Speaking on Thursday the members of Japan’s ruling LDP party said radical changes could be coming to the Tokyo Olympics – as one suggested that the event may not even go ahead.
Toshihiro Nikai, the secretary general of the ruling Liberal Democratic Party, comments came just a day after Tokyo reached the 100-days-to-go mark on Wednesday.
He made his comments in a show recorded by Japans TBS TV.
If it seems impossible to go on with the games, they must be definitely canceled, Nikai said. If there is a surge in infections because of the Olympics, there will be no meaning to having the Olympics.
Asked if a cancellation was still an option, Nikai said: “Of course.”
But he also added: “It is important for Japan to have a successful Olympics. It is a big opportunity. I want to make it a success. We will have many issues to resolve and prepare, and it is important to take care of them one by one.”
COVID-19 cases have been surging across Japan. On Wednesday, Japan’s second-largest metropolitan area of Osaka recorded over 1,100 new cases, its highest total since January.
Japan also recorded more than 4,000 new cases, also high-marks dating back to early in the year.
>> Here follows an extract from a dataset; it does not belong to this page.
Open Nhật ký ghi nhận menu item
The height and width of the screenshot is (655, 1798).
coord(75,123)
Japan has attributed 9,500 death to COVID-19, good by world standards but poor by results in Asia.
Taro Kono, the government minister in charge of Japans vaccine rollout, said even if the Olympics go on, there may be no fans of any kind in the venues.
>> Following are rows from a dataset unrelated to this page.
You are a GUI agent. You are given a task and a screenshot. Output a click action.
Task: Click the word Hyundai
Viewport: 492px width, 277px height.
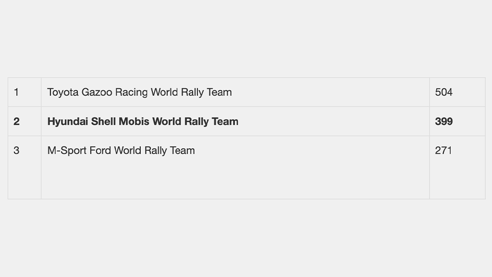[x=67, y=122]
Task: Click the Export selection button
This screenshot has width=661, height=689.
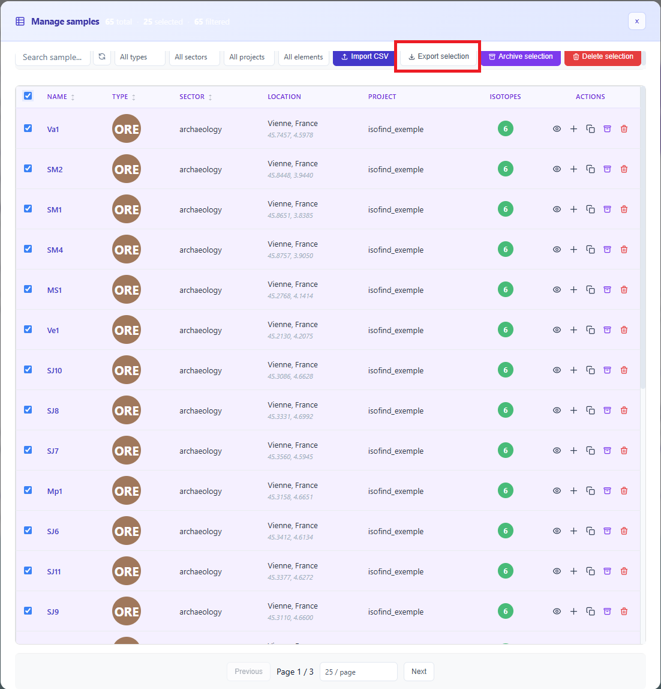Action: (x=437, y=56)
He said it’s likely that the Olympics will have to held in empty venues, particularly as cases surge across the country.
This means only television cameras and still cameras will be around to record the action, joined by some reporters, judges and match officials.
The delayed 2020 Olympics are to open in just over three months on July 23, the Paralympics open on Aug. 24.
Fans from abroad have already been banned. Now even Japanese spectators could be kept away as virus cases surge across the country.
Japan was among the last major countries to begin COVID-19 inoculations when it started in mid-February.
The country is currently dependent on Pfizer’s vaccine, as it’s the only COVID-19 jab that has been approved by domestic regulators.
At the time of writing, only 1.1 million people in Japan, mostly frontline healthcare workers, have received at least one dose of the Pfizer vaccine so far.